→ TEXT PASSAGE:

In his letter Duncan stated “I hereby request that you vacate the decisions on your own motion because, among other reasons, the announced rebuttal criteria discussed in Almaraz and Guzman are unclear and the lack of clarity is having far-reaching, system-wide effects.”
While Duncan indicated that neither of the funds of which he is the Administrator are party in the cases, he believes that both funds are greatly affected by the recent decisions. He pointed out that the Board should consider soliciting argument from a broader range of stakeholders in the workers’ compensation system as was done in the past when the board invited amicus briefing in matters of potentially far-reaching effect.
“These decisions already are having substantial impact both on the administration of the workers’ compensation adjudication system and on the level of workers’ compensation benefits due injured workers,” added Duncan. “Recently, for example, the Workers’ Compensation Insurance Rating Bureau announced a large mid-term proposed premium rate increase, of which 5.8 percent was directly attributed to the Board decisions.”

→ TASK A:
Please decide whether each statement agrees with the passage about Duncan's letter, answering yes or no and quoting the deciding words: (i) Duncan administers funds that are parties in the cases; (ii) Duncan asked the Board to vacate the decisions on its own motion; (iii) 5.8 percent of the proposed premium rate increase was directly attributed to the Board decisions.
→ TASK B:
List every proper name of a person, case, or organization spelled out in the passage about Duncan's letter, leaving out bare titles such as "the Board."
→ TASK C:
Carry on the passage about Duncan's letter, starting after its final sentence.
The listing after this point comes from a different source.

→ DATASET ENTRIES:
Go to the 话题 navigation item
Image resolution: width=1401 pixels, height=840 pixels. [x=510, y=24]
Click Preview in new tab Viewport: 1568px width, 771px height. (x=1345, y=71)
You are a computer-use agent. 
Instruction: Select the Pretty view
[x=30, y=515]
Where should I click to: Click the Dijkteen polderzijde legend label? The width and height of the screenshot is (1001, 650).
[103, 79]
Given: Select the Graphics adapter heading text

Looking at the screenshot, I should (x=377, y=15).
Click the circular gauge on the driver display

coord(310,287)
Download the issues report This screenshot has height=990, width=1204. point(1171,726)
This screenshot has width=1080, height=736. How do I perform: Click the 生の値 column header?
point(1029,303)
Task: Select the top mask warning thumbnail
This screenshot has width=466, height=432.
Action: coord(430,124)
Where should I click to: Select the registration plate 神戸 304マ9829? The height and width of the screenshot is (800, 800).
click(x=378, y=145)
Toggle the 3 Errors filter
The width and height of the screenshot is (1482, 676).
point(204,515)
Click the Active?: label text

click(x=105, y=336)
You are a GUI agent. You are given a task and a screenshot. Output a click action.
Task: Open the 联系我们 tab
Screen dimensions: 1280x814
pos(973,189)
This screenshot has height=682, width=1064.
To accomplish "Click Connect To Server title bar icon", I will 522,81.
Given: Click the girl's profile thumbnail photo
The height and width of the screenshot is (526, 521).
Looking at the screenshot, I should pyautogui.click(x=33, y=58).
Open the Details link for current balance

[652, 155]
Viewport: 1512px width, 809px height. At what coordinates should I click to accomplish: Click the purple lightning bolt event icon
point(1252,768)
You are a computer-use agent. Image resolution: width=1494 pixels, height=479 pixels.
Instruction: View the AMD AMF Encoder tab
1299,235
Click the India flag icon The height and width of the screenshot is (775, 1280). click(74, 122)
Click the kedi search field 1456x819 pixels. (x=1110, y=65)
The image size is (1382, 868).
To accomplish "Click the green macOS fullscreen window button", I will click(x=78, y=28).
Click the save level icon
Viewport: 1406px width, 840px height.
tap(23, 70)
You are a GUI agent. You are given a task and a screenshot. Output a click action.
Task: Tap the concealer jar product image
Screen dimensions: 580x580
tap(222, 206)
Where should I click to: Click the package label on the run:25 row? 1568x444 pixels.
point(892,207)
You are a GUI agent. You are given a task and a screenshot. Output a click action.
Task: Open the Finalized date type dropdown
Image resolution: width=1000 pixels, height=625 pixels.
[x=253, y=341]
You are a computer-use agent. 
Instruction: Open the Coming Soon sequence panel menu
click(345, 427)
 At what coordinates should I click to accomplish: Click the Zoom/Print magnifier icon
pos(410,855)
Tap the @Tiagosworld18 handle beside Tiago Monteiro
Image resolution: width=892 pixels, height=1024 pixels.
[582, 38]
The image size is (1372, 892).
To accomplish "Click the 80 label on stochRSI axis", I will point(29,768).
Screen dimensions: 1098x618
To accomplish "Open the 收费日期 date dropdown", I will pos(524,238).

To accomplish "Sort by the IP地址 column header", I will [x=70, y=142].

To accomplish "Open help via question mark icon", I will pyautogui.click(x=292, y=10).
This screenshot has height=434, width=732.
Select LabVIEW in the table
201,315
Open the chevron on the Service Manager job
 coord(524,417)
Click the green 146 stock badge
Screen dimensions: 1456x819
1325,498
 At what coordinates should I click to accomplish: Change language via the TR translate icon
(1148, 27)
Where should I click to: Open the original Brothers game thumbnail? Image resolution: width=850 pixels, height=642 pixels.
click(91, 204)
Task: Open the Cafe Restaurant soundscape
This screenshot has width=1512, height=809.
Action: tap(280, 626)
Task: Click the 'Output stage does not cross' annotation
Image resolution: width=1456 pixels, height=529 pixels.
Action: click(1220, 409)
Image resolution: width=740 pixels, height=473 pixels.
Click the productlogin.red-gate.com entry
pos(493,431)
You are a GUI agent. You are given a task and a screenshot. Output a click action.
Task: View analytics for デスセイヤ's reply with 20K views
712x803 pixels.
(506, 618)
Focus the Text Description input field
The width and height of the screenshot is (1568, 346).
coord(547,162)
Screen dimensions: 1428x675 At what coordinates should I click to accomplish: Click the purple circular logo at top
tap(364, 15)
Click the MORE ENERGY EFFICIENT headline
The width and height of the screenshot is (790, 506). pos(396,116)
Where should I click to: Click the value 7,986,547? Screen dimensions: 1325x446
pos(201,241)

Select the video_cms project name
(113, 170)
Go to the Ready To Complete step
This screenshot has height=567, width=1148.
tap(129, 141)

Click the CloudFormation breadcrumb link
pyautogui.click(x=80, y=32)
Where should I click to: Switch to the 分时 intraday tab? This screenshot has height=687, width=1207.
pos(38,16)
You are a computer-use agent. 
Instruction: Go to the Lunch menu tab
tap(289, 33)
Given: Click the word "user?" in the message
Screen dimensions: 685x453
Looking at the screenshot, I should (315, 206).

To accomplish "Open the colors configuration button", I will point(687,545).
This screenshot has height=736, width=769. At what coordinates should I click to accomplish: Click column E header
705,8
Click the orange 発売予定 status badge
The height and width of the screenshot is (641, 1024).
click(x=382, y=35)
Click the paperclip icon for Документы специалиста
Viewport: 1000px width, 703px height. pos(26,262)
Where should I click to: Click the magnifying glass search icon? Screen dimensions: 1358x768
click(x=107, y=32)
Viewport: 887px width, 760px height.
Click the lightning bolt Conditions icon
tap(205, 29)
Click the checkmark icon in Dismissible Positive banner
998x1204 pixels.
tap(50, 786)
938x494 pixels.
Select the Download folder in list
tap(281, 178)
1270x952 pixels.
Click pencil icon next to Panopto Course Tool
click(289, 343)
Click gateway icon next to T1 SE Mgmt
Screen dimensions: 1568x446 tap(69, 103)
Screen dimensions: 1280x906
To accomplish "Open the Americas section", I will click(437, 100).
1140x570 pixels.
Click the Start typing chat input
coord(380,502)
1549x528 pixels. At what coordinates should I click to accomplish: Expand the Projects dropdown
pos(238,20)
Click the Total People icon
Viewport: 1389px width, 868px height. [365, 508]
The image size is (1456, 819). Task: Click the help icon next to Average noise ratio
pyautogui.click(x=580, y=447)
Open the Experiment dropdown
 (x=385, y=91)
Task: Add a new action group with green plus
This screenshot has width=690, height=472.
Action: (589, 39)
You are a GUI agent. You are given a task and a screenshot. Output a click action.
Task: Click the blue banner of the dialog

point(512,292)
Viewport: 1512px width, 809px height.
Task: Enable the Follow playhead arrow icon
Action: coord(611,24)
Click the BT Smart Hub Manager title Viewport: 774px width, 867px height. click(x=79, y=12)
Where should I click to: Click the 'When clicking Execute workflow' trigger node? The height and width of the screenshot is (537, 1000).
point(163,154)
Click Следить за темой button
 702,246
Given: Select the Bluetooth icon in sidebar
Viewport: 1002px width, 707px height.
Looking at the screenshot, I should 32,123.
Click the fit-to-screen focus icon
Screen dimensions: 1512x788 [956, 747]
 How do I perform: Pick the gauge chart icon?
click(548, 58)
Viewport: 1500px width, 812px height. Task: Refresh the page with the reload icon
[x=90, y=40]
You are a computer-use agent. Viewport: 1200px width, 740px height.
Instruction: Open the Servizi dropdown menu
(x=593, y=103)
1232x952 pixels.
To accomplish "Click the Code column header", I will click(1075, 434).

→ RESPONSE A:
(i) No: "neither of the funds of which he is the Administrator are party in the cases"
(ii) Yes: "I hereby request that you vacate the decisions on your own motion"
(iii) Yes: "of which 5.8 percent was directly attributed to the Board decisions"

→ RESPONSE B:
Duncan; Almaraz; Guzman; Workers' Compensation Insurance Rating Bureau

→ RESPONSE C:
In the Almaraz and Guzman cases, the Board held that the AMA guides portion of the 2005 Schedule is rebuttable by showing that the permanent disability (PD) rating would be inequitable, even though the legislation expressly requires that the AMA Guides are to be used by physicians. The Board’s decision will allow physicians to use alternative methodologies for describing an injured worker’s impairment.
In the Ogilvie case, the Board ruled that an injured worker can rebut the Diminished Future Earnings Capacity (FEC) adjustment factor of the 2005 Schedule by applying facts about their own specific wage loss to the existing range of FEC adjustment factors set forth in the Schedule.
As administrator of the Uninsured Employers Benefits Trust Fund and the Subsequent Injuries Benefits Trust Fund as well as the Workers’ Compensation Administration Revolving Fund and Ex Officio Member of the State Compensation Insurance Fund, Duncan has a duty to express his concern regarding possible adverse affects on the funds and programs that he administers.